Same-sex couples living in Northern Ireland will be able to convert their civil partnerships to marriages from today (7 December), in a move heralded as the "last stage in achieving full marriage equality" in the region.
It means around 1300 couples who had previously entered a civil partnership now have a three-year window to convert to a marriage, with fees waived for the first year as a gesture of goodwill.
17 conversions are expected to take place on Monday as the legislation comes into effect, with 32 conversions planned over the course of the week, ITV News reports.
Among the couples tying the knot on Monday are long-time marriage equality campaigners Cara McCann and Amanda McGurk, who were honoured with an Attitude Pride Award in 2018 for their work to see marriage equality legalised in Northern Ireland.
Sharing a picture of the couple in rainbow Pride facemasks outside Belfast City Hall today, McGurk wrote: "Today after a long wait I officially get to be your wife @caramccann. I can’t believe it, love you."
In her own tweet, McCann added: "Can’t believe this day is here! At city hall in Belfast waiting to get our marriage certificate!!!"

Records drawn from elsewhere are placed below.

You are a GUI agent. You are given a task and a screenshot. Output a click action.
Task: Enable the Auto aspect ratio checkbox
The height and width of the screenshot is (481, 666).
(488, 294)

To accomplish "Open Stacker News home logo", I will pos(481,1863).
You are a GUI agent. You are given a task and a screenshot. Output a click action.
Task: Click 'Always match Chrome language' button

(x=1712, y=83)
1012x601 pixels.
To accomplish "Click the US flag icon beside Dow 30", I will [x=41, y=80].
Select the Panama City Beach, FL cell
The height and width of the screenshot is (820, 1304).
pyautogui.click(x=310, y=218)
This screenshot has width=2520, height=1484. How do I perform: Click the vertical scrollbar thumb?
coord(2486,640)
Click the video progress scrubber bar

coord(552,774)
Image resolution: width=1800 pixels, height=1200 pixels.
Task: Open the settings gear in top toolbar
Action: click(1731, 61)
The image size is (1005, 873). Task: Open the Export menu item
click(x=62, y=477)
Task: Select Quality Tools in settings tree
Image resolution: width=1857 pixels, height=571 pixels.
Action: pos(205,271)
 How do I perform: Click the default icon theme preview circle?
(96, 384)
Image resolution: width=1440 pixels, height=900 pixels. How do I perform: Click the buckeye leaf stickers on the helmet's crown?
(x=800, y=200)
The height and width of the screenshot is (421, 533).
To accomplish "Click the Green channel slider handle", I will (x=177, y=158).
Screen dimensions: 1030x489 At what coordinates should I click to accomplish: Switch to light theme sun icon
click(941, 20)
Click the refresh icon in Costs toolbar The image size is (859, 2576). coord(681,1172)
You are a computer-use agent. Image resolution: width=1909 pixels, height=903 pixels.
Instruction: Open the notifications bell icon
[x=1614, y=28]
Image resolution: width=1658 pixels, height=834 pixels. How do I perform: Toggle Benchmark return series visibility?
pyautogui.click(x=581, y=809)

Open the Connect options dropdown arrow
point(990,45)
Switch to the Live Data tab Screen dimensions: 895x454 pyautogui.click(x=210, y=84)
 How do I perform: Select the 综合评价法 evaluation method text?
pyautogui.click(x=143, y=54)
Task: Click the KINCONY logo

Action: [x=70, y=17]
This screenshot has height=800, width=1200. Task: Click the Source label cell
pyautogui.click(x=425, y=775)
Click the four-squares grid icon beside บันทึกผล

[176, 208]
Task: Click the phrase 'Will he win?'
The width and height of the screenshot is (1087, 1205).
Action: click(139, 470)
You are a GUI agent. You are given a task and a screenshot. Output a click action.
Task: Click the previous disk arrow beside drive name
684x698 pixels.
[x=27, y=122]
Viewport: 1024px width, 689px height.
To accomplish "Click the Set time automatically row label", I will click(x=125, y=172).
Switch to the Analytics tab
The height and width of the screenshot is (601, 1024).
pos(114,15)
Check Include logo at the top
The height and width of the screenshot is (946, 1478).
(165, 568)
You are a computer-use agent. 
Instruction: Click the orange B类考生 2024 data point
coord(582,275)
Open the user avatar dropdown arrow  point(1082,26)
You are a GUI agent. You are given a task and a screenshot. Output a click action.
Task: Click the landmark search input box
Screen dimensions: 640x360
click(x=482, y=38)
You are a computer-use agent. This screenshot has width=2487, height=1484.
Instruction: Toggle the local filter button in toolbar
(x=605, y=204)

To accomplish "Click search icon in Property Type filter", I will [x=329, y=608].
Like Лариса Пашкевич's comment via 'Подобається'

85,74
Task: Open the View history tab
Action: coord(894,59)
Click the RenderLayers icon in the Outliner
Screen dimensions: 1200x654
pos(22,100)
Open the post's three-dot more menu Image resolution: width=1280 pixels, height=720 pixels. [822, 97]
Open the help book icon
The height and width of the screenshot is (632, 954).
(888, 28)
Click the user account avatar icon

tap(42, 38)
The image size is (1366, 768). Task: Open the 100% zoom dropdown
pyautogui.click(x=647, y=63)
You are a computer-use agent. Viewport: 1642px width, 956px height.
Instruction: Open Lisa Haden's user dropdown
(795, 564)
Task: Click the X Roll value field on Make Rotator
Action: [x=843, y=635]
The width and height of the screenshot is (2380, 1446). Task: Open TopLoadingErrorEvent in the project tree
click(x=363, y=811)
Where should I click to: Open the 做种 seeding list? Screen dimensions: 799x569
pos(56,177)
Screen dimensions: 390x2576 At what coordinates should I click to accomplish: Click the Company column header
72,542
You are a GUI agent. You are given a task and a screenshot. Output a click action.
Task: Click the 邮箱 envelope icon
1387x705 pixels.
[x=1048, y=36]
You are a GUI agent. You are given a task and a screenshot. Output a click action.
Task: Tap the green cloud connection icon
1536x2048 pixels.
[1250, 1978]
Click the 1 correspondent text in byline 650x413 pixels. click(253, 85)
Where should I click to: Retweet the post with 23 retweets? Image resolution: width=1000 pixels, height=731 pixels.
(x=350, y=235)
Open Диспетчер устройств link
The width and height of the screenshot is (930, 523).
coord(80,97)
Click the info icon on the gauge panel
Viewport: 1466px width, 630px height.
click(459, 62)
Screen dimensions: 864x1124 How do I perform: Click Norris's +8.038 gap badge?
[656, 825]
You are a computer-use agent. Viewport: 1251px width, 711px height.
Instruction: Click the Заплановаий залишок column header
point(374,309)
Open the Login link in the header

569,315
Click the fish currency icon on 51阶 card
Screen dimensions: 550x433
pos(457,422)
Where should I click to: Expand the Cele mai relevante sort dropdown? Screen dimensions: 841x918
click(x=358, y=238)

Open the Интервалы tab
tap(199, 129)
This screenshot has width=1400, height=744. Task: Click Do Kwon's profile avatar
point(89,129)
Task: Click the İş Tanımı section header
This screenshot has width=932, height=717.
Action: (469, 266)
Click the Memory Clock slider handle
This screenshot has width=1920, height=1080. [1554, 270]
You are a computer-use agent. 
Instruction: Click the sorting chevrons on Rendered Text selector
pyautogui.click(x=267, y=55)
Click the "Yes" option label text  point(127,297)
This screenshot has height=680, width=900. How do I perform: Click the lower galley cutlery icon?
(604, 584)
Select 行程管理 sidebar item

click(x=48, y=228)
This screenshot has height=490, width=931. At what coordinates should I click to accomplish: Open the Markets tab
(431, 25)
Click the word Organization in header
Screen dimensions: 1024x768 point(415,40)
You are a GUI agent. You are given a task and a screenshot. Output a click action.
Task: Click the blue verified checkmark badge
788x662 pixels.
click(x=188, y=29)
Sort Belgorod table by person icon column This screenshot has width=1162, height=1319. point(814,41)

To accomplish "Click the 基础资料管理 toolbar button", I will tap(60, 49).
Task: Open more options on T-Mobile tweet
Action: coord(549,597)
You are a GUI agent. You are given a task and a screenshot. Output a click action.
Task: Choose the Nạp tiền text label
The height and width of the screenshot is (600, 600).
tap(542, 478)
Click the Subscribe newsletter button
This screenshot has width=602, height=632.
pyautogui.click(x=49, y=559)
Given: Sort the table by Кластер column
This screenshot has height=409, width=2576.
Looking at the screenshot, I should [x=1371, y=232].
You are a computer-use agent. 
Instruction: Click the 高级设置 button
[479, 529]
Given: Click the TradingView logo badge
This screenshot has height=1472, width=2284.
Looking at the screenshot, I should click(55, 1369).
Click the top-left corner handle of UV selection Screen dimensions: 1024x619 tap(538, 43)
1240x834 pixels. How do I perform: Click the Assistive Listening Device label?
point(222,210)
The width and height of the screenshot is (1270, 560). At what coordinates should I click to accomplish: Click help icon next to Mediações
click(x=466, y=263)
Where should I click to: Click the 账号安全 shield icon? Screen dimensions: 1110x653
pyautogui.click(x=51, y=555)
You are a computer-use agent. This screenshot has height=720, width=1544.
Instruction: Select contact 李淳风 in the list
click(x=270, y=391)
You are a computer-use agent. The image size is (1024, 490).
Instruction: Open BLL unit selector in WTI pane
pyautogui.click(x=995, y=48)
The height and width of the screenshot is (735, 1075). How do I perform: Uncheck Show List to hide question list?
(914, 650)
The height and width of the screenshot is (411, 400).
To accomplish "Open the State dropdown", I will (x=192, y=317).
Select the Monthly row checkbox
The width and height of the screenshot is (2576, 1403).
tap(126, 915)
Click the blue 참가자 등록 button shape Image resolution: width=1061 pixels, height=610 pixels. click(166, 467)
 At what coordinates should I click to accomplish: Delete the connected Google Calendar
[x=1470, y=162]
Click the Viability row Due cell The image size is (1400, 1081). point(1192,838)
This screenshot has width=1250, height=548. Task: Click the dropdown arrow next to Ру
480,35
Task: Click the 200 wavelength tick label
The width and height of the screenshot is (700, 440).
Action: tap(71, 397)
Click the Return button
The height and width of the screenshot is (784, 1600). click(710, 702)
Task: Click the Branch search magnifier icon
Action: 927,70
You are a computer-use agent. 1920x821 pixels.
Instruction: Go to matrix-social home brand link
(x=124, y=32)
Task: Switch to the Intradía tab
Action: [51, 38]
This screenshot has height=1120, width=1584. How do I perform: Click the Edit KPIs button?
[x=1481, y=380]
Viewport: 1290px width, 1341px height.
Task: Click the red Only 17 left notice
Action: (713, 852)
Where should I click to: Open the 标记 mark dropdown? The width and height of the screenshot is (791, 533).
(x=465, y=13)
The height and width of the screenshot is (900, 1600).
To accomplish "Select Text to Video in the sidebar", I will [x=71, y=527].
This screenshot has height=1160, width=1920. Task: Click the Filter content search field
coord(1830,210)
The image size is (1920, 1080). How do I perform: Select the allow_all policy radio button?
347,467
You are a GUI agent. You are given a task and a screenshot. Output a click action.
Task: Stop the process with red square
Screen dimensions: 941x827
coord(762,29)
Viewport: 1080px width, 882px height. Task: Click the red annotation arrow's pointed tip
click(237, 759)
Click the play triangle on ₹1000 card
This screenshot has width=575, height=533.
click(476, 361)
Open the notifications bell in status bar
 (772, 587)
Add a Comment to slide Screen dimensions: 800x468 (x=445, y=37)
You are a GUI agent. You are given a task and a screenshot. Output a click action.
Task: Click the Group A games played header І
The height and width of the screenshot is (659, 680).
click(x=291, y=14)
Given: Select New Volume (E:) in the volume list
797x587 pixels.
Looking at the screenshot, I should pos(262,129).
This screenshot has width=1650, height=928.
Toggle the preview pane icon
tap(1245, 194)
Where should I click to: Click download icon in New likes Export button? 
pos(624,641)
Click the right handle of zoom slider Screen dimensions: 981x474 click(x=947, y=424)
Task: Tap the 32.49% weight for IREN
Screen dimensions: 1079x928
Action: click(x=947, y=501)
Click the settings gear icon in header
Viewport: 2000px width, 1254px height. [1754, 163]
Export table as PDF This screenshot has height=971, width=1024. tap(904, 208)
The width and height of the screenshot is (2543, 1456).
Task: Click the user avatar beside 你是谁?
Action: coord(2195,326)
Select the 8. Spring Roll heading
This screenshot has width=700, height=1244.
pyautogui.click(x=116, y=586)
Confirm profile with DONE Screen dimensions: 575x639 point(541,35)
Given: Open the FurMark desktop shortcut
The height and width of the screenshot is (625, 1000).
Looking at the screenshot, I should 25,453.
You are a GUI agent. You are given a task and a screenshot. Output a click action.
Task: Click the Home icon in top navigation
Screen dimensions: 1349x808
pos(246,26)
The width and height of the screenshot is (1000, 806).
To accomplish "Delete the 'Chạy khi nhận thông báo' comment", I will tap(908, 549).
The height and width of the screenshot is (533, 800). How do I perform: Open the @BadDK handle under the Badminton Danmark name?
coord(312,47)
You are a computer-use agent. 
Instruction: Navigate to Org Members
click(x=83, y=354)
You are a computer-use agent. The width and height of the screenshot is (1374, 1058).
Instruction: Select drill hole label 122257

Reacting to the law change back in October, McGurk had said: "It is such a relief to get the last element of marriage equality legislation over the line.
"This means that people in civil partnerships, like my partner Amanda and I, can finally become the married couple we have always wanted to be.
"This change means so much to so many people here, as we can finally see that the law respects our relationships as equal."